Advanced: Debugging

Advanced: Debugging

There are many handy tools implemented in ADCME for analysis, benchmarking, input/output, etc.

Debugging and Printing

Add the following line before Session and change tf.Session to see verbose printing (such as GPU/CPU information)

tf.debugging.set_log_device_placement(true)

tf.print can be used for printing tensor values. It must be binded with an executive operator.
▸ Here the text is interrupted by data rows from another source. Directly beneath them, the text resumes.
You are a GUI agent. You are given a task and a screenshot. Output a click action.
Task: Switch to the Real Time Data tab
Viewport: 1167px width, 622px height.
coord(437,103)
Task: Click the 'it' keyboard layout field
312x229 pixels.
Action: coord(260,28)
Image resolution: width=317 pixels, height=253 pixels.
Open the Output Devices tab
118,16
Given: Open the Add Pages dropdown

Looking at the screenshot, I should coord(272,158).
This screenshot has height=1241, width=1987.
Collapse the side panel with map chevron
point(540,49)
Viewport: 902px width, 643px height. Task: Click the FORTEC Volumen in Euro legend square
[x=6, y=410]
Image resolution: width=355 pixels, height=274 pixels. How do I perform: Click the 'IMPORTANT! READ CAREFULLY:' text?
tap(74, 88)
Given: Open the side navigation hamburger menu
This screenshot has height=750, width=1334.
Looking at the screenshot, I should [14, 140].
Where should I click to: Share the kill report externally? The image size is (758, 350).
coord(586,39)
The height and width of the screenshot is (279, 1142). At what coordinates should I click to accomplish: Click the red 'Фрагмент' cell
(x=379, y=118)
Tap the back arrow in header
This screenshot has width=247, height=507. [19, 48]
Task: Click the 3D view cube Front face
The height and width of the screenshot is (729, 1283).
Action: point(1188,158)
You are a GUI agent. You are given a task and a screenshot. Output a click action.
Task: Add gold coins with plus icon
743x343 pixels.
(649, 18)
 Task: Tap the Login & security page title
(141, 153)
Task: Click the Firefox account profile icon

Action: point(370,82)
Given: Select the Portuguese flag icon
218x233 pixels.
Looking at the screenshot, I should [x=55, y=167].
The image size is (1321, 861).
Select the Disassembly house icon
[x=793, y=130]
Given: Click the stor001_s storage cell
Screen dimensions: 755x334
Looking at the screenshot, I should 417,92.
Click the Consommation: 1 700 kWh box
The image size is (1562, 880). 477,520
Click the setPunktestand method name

# a, b are tensors, and b is executive
op = tf.print(a)
b = bind(b, op)

Debugging Python Codes

If the error comes from Python (through PyCall), we can print out the Python trace with the following commands

import traceback
try:
    # Your codes here 
except Exception:
    print(traceback.format_exc())

This Python script can be inserted to Julia and use interpolation to invoke Julia functions (in the comment line).

As an application, we can use this trick to debug "NotFoundError" for custom operators

using ADCME, PyCall
py"""
import tensorflow as tf
import traceback
try:
    tf.load_op_library("../libMyOp.so")
except Exception:
    print(traceback.format_exc())
"""

Profiling

Profiling can be done with the help of run_profile and save_profile

a = normal(2000, 5000)
b = normal(5000, 1000)
res = a*b 
run_profile(sess, res)
save_profile("test.json")

Below shows an example of profiling results.

Save and Load Diary

We can use TensorBoard to track a scalar value easily

d = Diary("test")
p = placeholder(1.0, dtype=Float64)
b = constant(1.0)+p
s = scalar(b, "variable")
for i = 1:100
    write(d, i, run(sess, s, Dict(p=>Float64(i))))
end
activate(d)